____ Records
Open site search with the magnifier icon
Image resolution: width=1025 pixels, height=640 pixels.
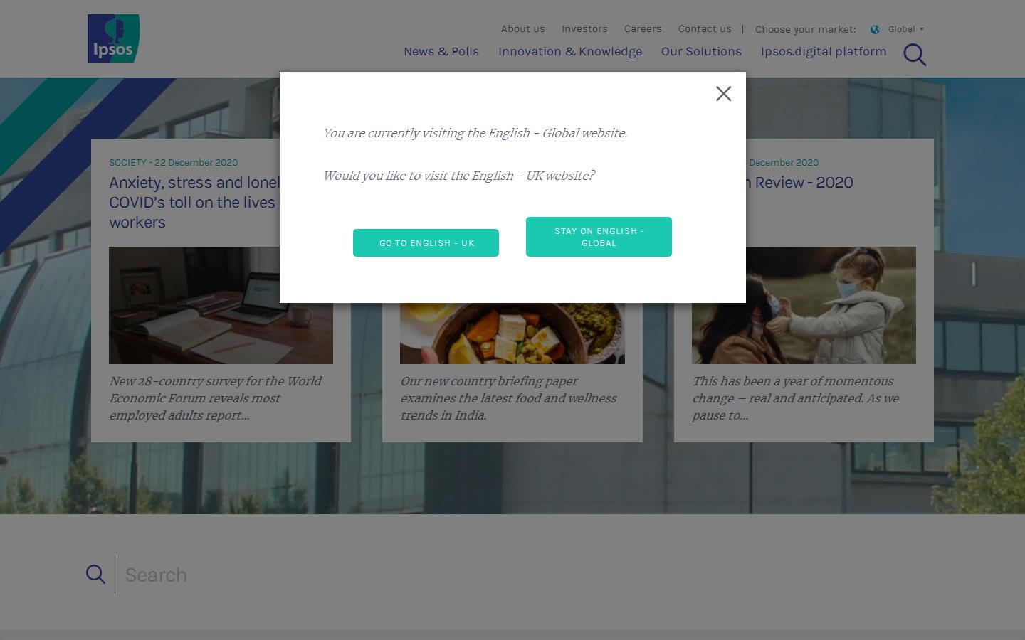point(914,55)
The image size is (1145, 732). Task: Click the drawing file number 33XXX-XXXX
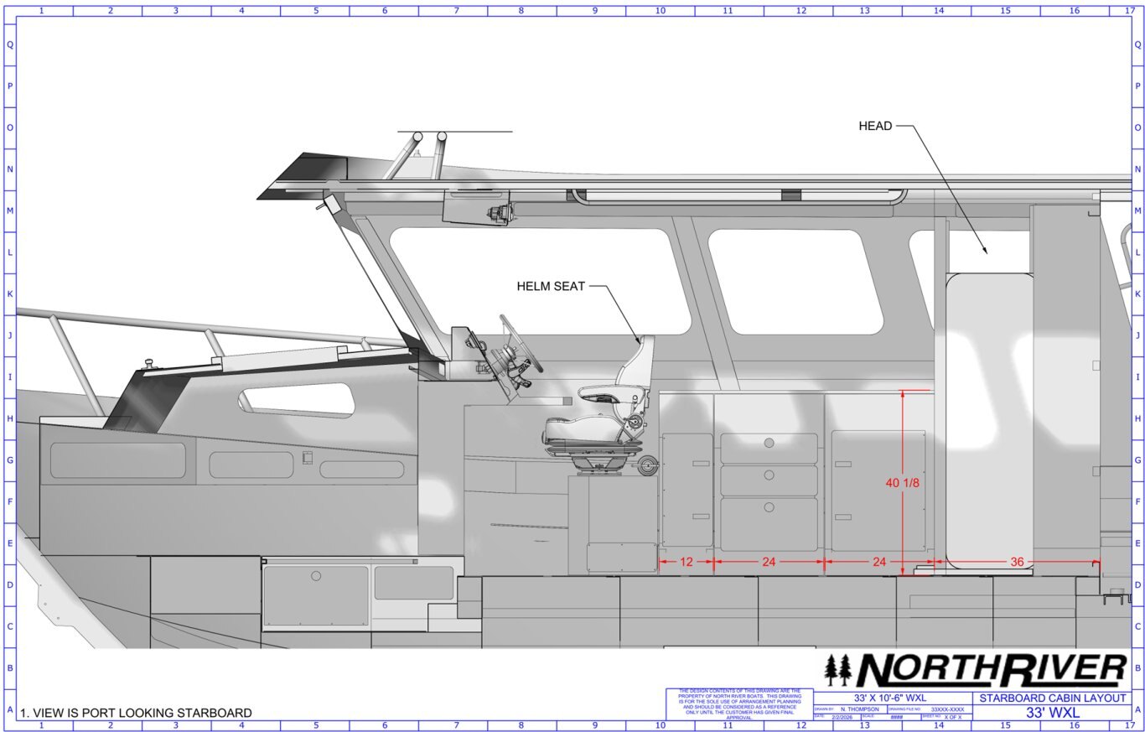[947, 709]
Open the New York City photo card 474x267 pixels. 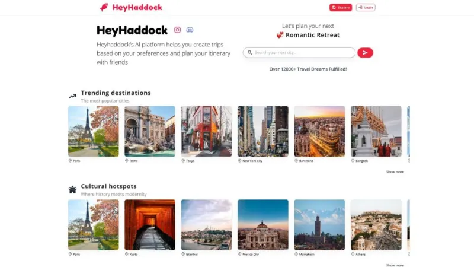coord(263,131)
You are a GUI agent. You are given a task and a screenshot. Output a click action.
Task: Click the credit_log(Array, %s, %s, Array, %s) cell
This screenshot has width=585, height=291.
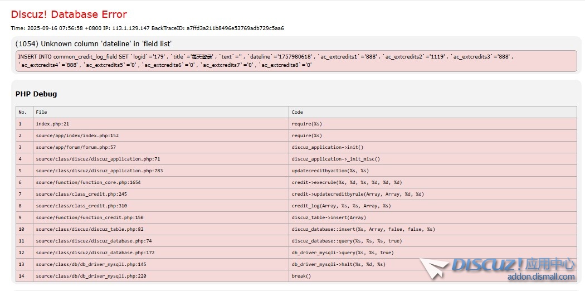pos(341,206)
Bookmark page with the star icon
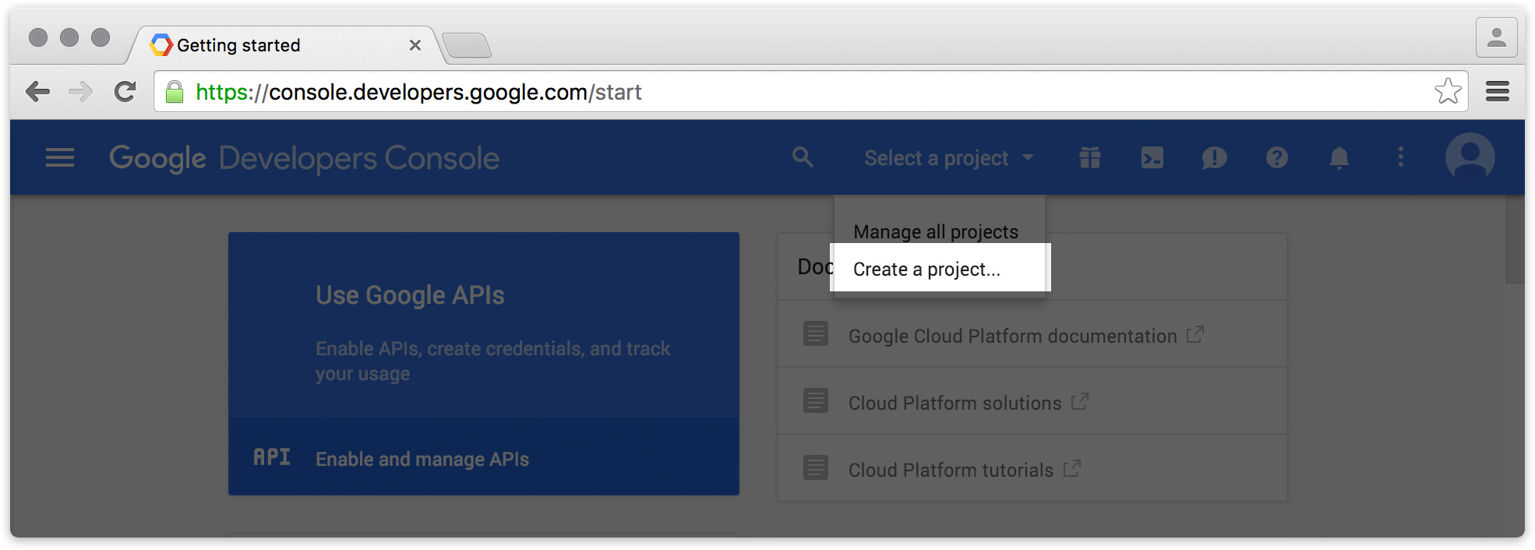The width and height of the screenshot is (1535, 550). (x=1447, y=92)
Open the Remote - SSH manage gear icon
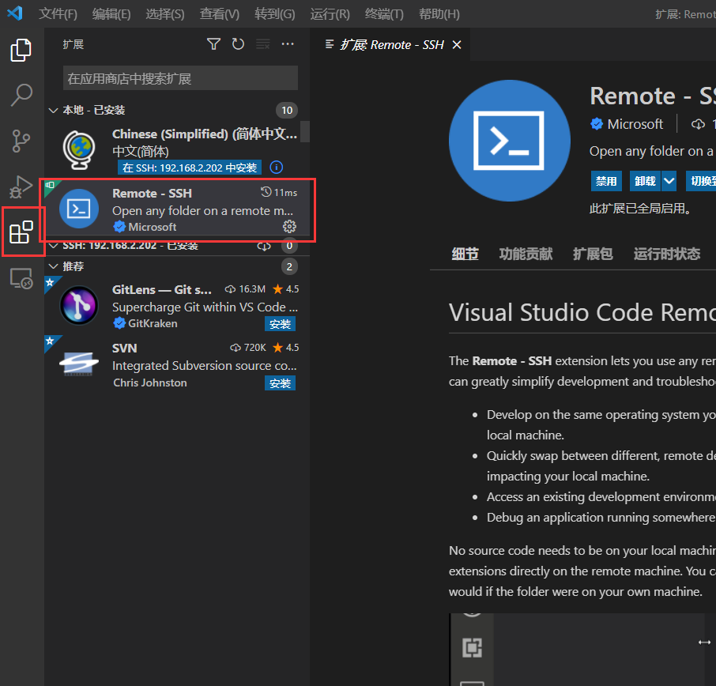The width and height of the screenshot is (716, 686). click(x=289, y=226)
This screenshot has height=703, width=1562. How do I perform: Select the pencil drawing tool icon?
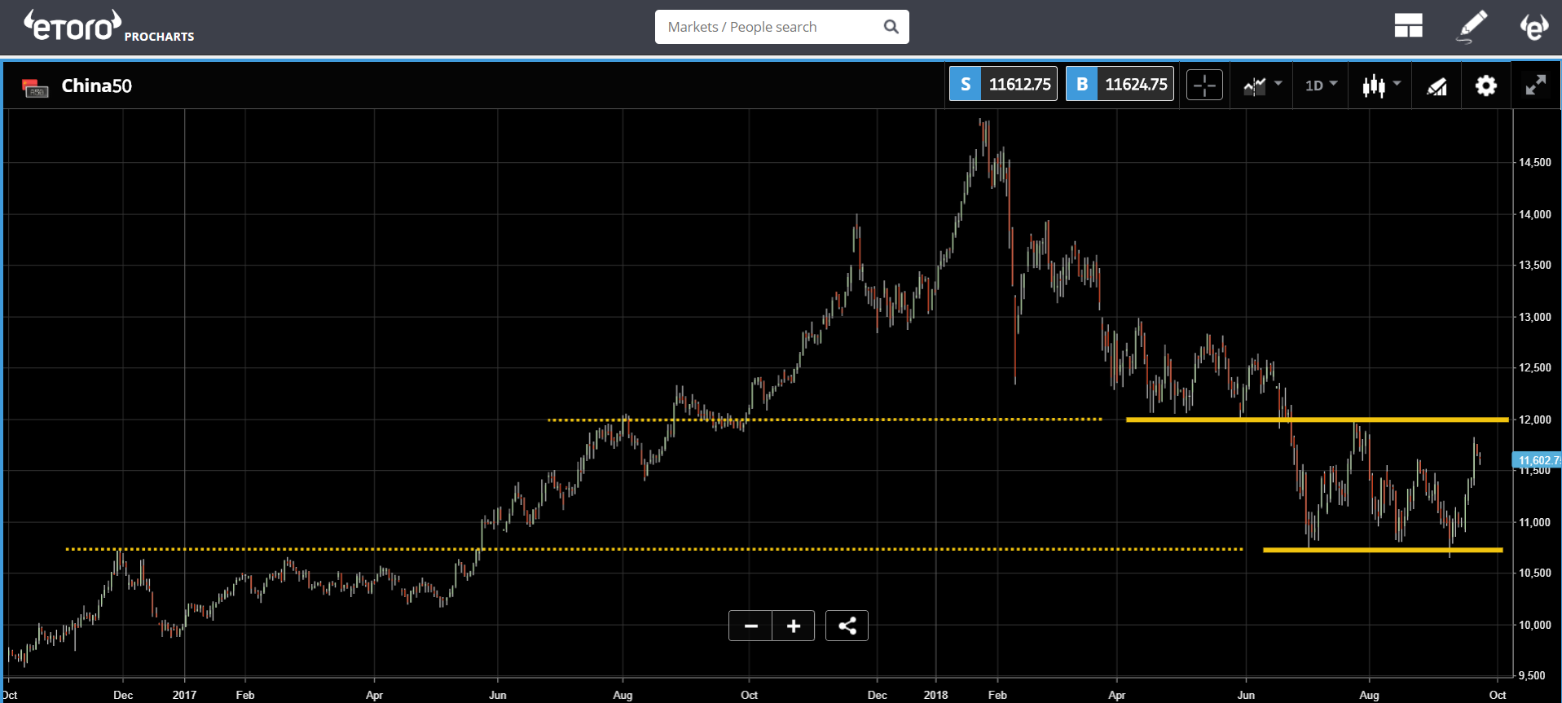[x=1472, y=26]
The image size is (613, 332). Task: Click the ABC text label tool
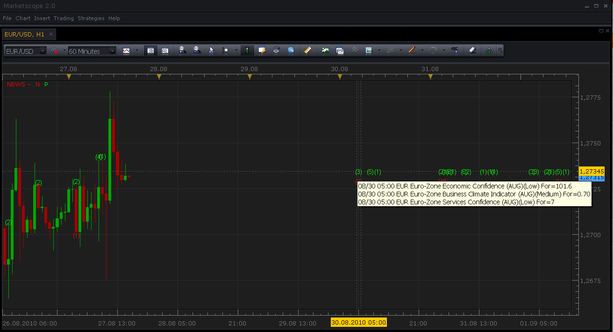455,51
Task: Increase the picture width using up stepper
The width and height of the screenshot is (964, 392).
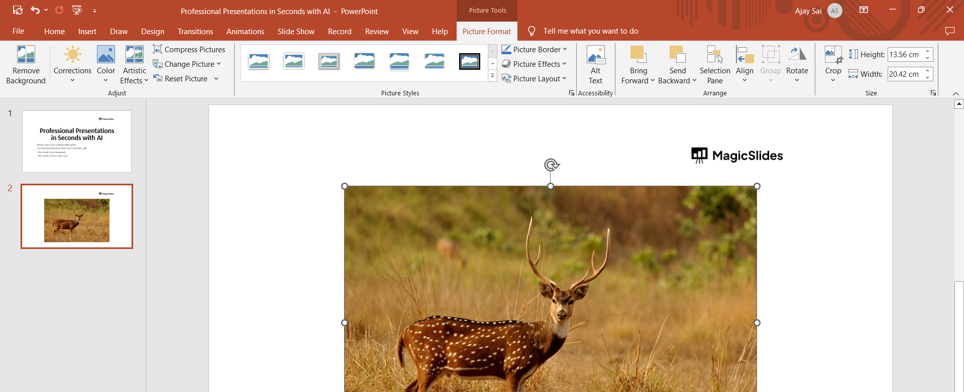Action: 927,71
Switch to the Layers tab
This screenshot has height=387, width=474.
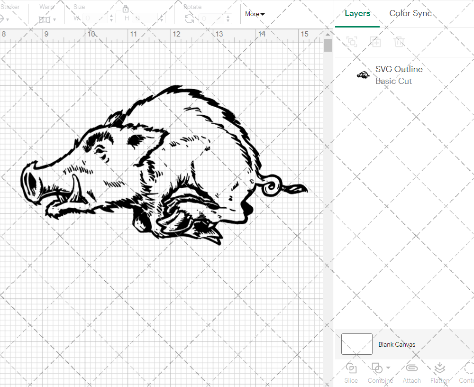click(x=357, y=13)
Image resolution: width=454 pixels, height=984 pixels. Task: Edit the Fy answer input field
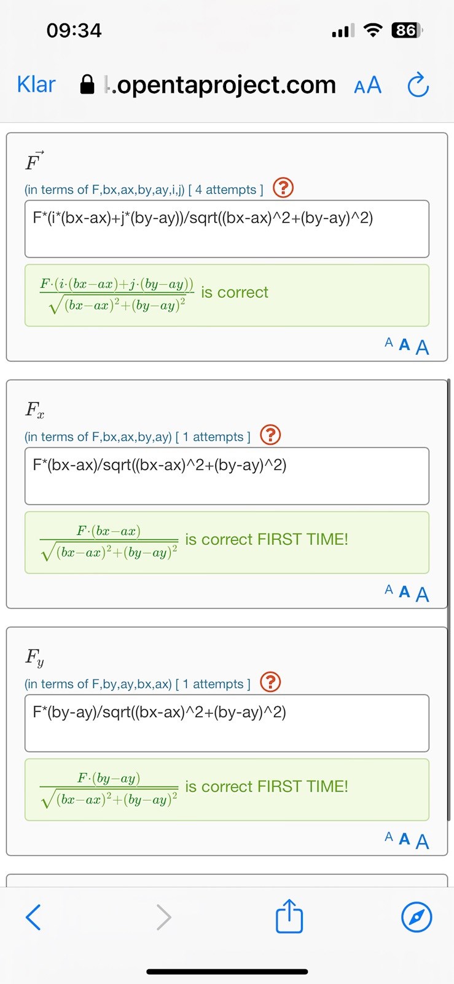click(227, 723)
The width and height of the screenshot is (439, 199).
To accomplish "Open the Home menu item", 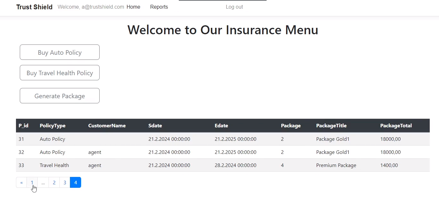I will point(133,7).
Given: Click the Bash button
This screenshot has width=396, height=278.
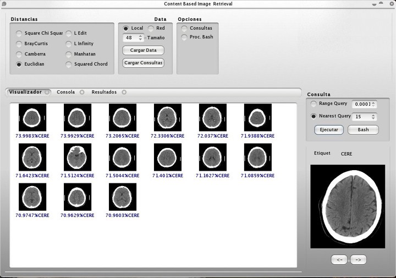Looking at the screenshot, I should (363, 130).
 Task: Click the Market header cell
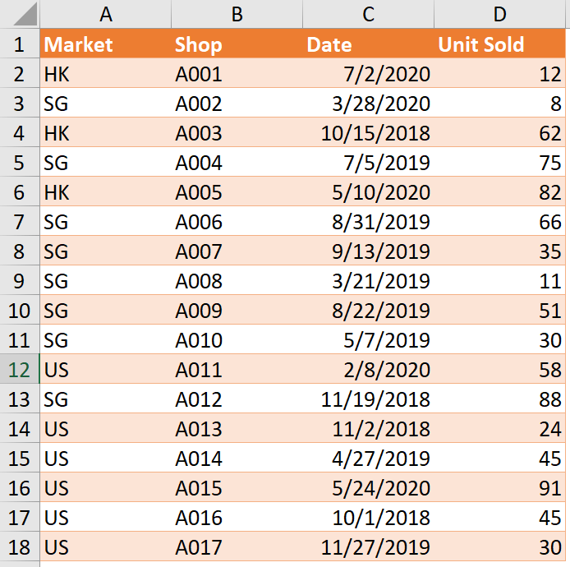pyautogui.click(x=105, y=44)
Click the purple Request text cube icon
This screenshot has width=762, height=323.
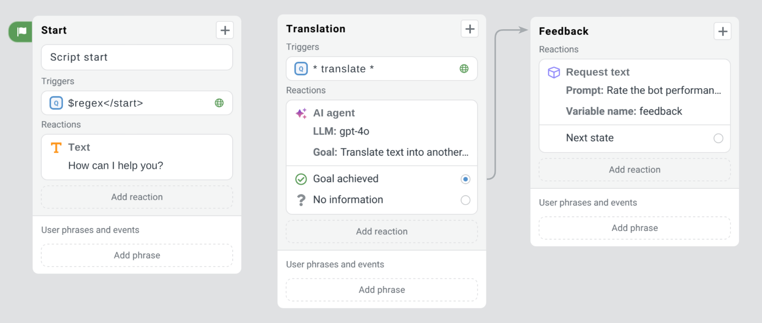pos(554,72)
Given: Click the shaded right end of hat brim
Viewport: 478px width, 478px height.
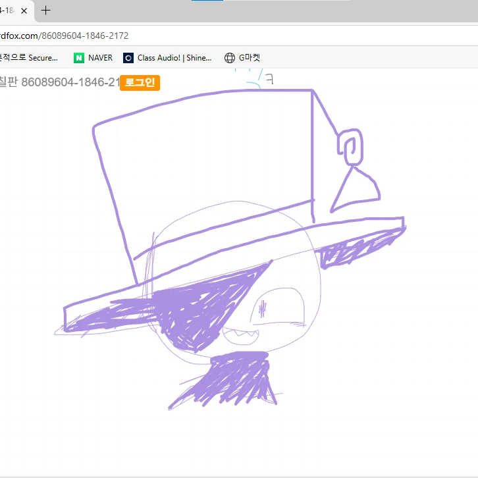Looking at the screenshot, I should [x=361, y=248].
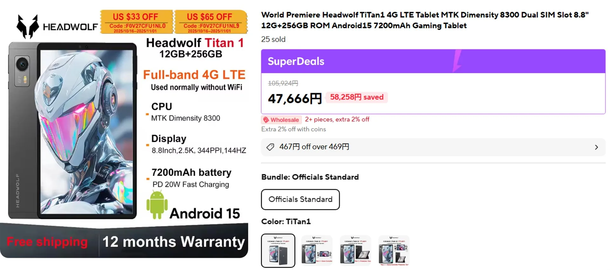Click the price tag coupon icon

pyautogui.click(x=270, y=147)
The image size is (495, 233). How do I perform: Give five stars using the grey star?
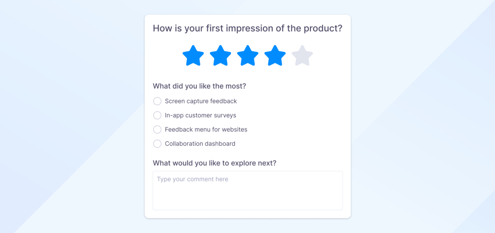302,56
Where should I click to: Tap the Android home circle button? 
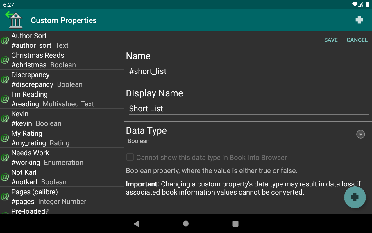pyautogui.click(x=186, y=224)
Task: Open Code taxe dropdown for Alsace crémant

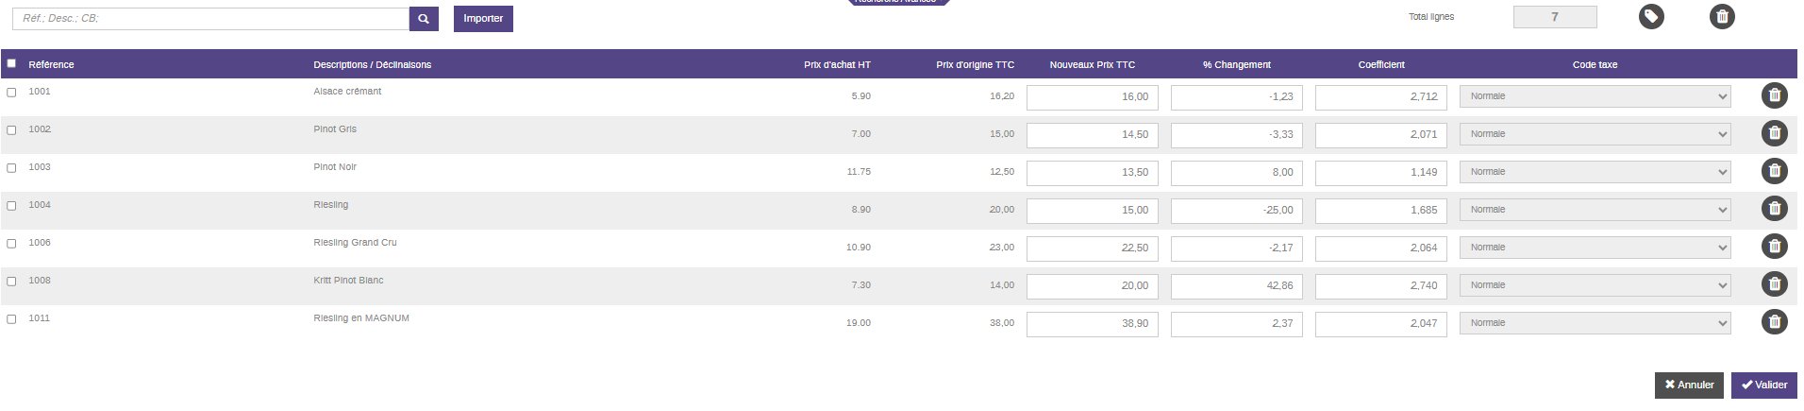Action: point(1595,96)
________
■ Brief ■
In the answer, the lines from the one containing "Viewport: 478px width, 478px height." to the end of the records above must be written out exactly, both ends included; the pictures must not appear.

■ Response below ■
Viewport: 478px width, 478px height.
Looking at the screenshot, I should [x=361, y=248].
Click the price tag coupon icon

pyautogui.click(x=270, y=147)
The image size is (495, 233). How do I perform: Give five stars using the grey star?
302,56
Where should I click to: Tap the Android home circle button? 
pyautogui.click(x=186, y=224)
Task: Open Code taxe dropdown for Alsace crémant

Action: point(1595,96)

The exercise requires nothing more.